DATASET RECORDS:
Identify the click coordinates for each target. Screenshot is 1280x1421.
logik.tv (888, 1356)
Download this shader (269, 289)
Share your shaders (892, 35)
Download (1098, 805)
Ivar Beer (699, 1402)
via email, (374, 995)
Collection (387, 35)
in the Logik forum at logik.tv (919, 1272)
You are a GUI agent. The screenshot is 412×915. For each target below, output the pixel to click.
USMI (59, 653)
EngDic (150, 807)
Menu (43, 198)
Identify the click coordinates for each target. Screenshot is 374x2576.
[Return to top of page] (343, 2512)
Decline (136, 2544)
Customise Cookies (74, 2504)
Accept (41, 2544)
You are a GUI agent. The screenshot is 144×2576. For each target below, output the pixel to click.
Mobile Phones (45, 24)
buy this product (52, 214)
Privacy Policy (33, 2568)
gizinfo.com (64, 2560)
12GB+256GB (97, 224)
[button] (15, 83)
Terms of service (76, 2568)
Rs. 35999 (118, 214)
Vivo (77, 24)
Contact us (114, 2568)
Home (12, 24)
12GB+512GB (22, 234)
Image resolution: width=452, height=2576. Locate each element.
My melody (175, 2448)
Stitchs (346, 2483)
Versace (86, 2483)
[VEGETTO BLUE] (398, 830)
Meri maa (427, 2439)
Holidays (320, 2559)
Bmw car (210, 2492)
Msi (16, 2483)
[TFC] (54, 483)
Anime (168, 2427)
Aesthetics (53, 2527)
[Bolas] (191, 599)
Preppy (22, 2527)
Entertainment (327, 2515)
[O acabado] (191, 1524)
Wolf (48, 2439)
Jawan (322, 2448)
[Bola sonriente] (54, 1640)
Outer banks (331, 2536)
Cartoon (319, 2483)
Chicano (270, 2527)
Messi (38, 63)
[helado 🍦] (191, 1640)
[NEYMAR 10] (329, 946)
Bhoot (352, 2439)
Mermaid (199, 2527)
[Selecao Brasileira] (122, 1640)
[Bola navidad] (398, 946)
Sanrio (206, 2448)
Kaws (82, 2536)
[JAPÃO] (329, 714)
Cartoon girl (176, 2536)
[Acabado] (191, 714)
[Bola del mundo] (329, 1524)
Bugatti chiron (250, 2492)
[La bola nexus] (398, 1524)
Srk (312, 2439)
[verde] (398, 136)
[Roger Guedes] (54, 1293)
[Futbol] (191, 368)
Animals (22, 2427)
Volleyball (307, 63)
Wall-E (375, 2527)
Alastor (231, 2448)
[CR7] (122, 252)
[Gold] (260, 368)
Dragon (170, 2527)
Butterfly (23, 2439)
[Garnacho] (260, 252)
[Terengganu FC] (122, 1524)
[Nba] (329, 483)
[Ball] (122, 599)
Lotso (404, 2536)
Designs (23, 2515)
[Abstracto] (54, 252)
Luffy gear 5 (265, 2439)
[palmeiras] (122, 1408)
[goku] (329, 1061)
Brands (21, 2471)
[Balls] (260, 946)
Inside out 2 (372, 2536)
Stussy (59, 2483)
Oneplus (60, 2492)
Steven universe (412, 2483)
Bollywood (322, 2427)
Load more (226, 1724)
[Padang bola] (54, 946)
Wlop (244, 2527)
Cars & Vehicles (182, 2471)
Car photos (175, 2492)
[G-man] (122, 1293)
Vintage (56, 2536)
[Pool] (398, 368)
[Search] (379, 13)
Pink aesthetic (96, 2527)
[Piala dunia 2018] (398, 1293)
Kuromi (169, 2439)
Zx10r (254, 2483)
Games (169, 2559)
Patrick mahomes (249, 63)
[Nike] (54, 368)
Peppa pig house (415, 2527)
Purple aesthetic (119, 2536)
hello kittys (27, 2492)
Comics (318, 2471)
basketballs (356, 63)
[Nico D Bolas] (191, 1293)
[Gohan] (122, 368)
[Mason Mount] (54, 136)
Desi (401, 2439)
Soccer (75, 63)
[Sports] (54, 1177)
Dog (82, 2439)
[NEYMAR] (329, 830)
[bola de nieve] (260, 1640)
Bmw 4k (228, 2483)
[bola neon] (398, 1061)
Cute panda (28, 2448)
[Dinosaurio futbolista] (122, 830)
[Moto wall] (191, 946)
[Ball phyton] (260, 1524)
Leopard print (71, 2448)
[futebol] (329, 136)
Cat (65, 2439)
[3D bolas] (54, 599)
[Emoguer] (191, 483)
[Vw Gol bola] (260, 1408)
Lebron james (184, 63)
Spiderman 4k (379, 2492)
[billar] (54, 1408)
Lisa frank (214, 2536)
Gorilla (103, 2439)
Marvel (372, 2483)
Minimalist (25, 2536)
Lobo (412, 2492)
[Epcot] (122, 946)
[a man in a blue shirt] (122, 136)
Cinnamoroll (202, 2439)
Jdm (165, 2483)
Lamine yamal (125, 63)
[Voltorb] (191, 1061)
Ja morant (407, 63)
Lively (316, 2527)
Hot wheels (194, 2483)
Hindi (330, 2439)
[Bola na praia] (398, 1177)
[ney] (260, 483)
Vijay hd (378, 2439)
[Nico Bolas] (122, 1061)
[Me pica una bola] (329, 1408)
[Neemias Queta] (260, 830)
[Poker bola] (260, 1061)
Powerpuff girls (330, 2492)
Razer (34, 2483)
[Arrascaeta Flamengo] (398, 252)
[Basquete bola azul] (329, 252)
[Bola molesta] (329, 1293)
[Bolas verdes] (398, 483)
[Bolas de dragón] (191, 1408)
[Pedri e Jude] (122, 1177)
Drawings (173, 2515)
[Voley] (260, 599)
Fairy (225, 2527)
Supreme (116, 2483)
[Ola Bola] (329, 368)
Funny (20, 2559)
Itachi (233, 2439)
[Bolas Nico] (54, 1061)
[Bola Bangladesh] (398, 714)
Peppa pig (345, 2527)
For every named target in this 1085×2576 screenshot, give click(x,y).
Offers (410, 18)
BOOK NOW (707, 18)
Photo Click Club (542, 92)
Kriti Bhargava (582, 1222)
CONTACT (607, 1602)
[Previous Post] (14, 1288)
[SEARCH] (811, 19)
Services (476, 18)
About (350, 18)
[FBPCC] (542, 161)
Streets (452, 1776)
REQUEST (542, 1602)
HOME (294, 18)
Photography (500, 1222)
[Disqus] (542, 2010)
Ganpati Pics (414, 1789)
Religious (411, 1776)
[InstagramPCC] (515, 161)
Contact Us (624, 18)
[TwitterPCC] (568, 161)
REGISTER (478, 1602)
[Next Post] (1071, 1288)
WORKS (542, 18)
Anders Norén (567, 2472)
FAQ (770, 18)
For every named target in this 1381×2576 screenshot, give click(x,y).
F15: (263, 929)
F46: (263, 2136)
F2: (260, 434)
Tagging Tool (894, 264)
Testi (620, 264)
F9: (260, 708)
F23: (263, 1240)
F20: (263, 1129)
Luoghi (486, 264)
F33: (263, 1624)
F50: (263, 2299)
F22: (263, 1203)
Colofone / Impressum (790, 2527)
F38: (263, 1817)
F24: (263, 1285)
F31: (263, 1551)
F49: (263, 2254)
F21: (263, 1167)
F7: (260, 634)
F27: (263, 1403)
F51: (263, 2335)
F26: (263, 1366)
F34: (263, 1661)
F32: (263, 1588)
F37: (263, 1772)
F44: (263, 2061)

EXERCISE DIRECTIONS:
Reproduce all entries exactly, leaving each one whole.

EXERCISE ANSWER:
Identify the click coordinates for each target. Screenshot is 1280x1421.
logik.tv (888, 1356)
Download this shader (269, 289)
Share your shaders (892, 35)
Download (1098, 805)
Ivar Beer (699, 1402)
via email, (374, 995)
Collection (387, 35)
in the Logik forum at logik.tv (919, 1272)
You are a GUI agent. The screenshot is 412×915. For each target below, output the pixel to click.
USMI (59, 653)
EngDic (150, 807)
Menu (43, 198)
Identify the click coordinates for each target. Screenshot is 374x2576.
[Return to top of page] (343, 2512)
Decline (136, 2544)
Customise Cookies (74, 2504)
Accept (41, 2544)
You are a GUI agent. The screenshot is 144×2576. For each target below, output the pixel to click.
Mobile Phones (45, 24)
buy this product (52, 214)
Privacy Policy (33, 2568)
gizinfo.com (64, 2560)
12GB+256GB (97, 224)
[button] (15, 83)
Terms of service (76, 2568)
Rs. 35999 (118, 214)
Vivo (77, 24)
Contact us (114, 2568)
Home (12, 24)
12GB+512GB (22, 234)
Image resolution: width=452, height=2576. Locate each element.
My melody (175, 2448)
Stitchs (346, 2483)
Versace (86, 2483)
[VEGETTO BLUE] (398, 830)
Meri maa (427, 2439)
Holidays (320, 2559)
Bmw car (210, 2492)
Msi (16, 2483)
[TFC] (54, 483)
Anime (168, 2427)
Aesthetics (53, 2527)
[Bolas] (191, 599)
Preppy (22, 2527)
Entertainment (327, 2515)
[O acabado] (191, 1524)
Wolf (48, 2439)
Jawan (322, 2448)
[Bola sonriente] (54, 1640)
Outer banks (331, 2536)
Cartoon (319, 2483)
Chicano (270, 2527)
Messi (38, 63)
[helado 🍦] (191, 1640)
[NEYMAR 10] (329, 946)
Bhoot (352, 2439)
Mermaid (199, 2527)
[Selecao Brasileira] (122, 1640)
[Bola navidad] (398, 946)
Sanrio (206, 2448)
Kaws (82, 2536)
[JAPÃO] (329, 714)
Cartoon girl (176, 2536)
[Acabado] (191, 714)
[Bola del mundo] (329, 1524)
Bugatti chiron (250, 2492)
[La bola nexus] (398, 1524)
Srk (312, 2439)
[verde] (398, 136)
[Roger Guedes] (54, 1293)
[Futbol] (191, 368)
Animals (22, 2427)
Volleyball (307, 63)
Wall-E (375, 2527)
Alastor (231, 2448)
[CR7] (122, 252)
[Gold] (260, 368)
Dragon (170, 2527)
Butterfly (23, 2439)
[Garnacho] (260, 252)
[Terengganu FC] (122, 1524)
[Nba] (329, 483)
[Ball] (122, 599)
Lotso (404, 2536)
Designs (23, 2515)
[Abstracto] (54, 252)
Luffy gear 5 (265, 2439)
[palmeiras] (122, 1408)
[goku] (329, 1061)
Brands (21, 2471)
[Balls] (260, 946)
Inside out 2 (372, 2536)
Stussy (59, 2483)
Oneplus (60, 2492)
Steven universe (412, 2483)
Bollywood (322, 2427)
Load more (226, 1724)
[Padang bola] (54, 946)
Wlop (244, 2527)
Cars & Vehicles (182, 2471)
Car photos (175, 2492)
[G-man] (122, 1293)
Vintage (56, 2536)
[Pool] (398, 368)
[Search] (379, 13)
Pink aesthetic (96, 2527)
[Piala dunia 2018] (398, 1293)
Kuromi (169, 2439)
Zx10r (254, 2483)
Games (169, 2559)
Patrick mahomes (249, 63)
[Nike] (54, 368)
Peppa pig house (415, 2527)
Purple aesthetic (119, 2536)
hello kittys (27, 2492)
Comics (318, 2471)
basketballs (356, 63)
[Nico D Bolas] (191, 1293)
[Gohan] (122, 368)
[Mason Mount] (54, 136)
Desi (401, 2439)
Soccer (75, 63)
[Sports] (54, 1177)
Dog (82, 2439)
[NEYMAR] (329, 830)
[bola de nieve] (260, 1640)
Bmw 4k (228, 2483)
[bola neon] (398, 1061)
Cute panda (28, 2448)
[Dinosaurio futbolista] (122, 830)
[Moto wall] (191, 946)
[Ball phyton] (260, 1524)
Leopard print (71, 2448)
[futebol] (329, 136)
Cat (65, 2439)
[3D bolas] (54, 599)
[Emoguer] (191, 483)
[Vw Gol bola] (260, 1408)
Lebron james (184, 63)
Spiderman 4k (379, 2492)
[billar] (54, 1408)
Lisa frank (214, 2536)
Gorilla (103, 2439)
Marvel (372, 2483)
Minimalist (25, 2536)
Lobo (412, 2492)
[Epcot] (122, 946)
[a man in a blue shirt] (122, 136)
Cinnamoroll (202, 2439)
Jdm (165, 2483)
Lamine yamal (125, 63)
[Voltorb] (191, 1061)
Ja morant (407, 63)
Lively (316, 2527)
Hot wheels (194, 2483)
Hindi (330, 2439)
[Bola na praia] (398, 1177)
[ney] (260, 483)
Vijay hd (378, 2439)
[Nico Bolas] (122, 1061)
[Me pica una bola] (329, 1408)
[Neemias Queta] (260, 830)
[Poker bola] (260, 1061)
Powerpuff girls (330, 2492)
Razer (34, 2483)
[Arrascaeta Flamengo] (398, 252)
[Basquete bola azul] (329, 252)
[Bola molesta] (329, 1293)
[Bolas verdes] (398, 483)
[Bolas de dragón] (191, 1408)
[Pedri e Jude] (122, 1177)
Drawings (173, 2515)
[Voley] (260, 599)
Fairy (225, 2527)
Supreme (116, 2483)
[Ola Bola] (329, 368)
Funny (20, 2559)
Itachi (233, 2439)
[Bolas Nico] (54, 1061)
[Bola Bangladesh] (398, 714)
Peppa pig (345, 2527)
For every named target in this 1085×2576 screenshot, give click(x,y).
Offers (410, 18)
BOOK NOW (707, 18)
Photo Click Club (542, 92)
Kriti Bhargava (582, 1222)
CONTACT (607, 1602)
[Previous Post] (14, 1288)
[SEARCH] (811, 19)
Services (476, 18)
About (350, 18)
[FBPCC] (542, 161)
Streets (452, 1776)
REQUEST (542, 1602)
HOME (294, 18)
Photography (500, 1222)
[Disqus] (542, 2010)
Ganpati Pics (414, 1789)
Religious (411, 1776)
[InstagramPCC] (515, 161)
Contact Us (624, 18)
[TwitterPCC] (568, 161)
REGISTER (478, 1602)
[Next Post] (1071, 1288)
WORKS (542, 18)
Anders Norén (567, 2472)
FAQ (770, 18)
For every named target in this 1381×2576 screenshot, give click(x,y).
F15: (263, 929)
F46: (263, 2136)
F2: (260, 434)
Tagging Tool (894, 264)
Testi (620, 264)
F9: (260, 708)
F23: (263, 1240)
F20: (263, 1129)
Luoghi (486, 264)
F33: (263, 1624)
F50: (263, 2299)
F22: (263, 1203)
Colofone / Impressum (790, 2527)
F38: (263, 1817)
F24: (263, 1285)
F31: (263, 1551)
F49: (263, 2254)
F21: (263, 1167)
F7: (260, 634)
F27: (263, 1403)
F51: (263, 2335)
F26: (263, 1366)
F34: (263, 1661)
F32: (263, 1588)
F37: (263, 1772)
F44: (263, 2061)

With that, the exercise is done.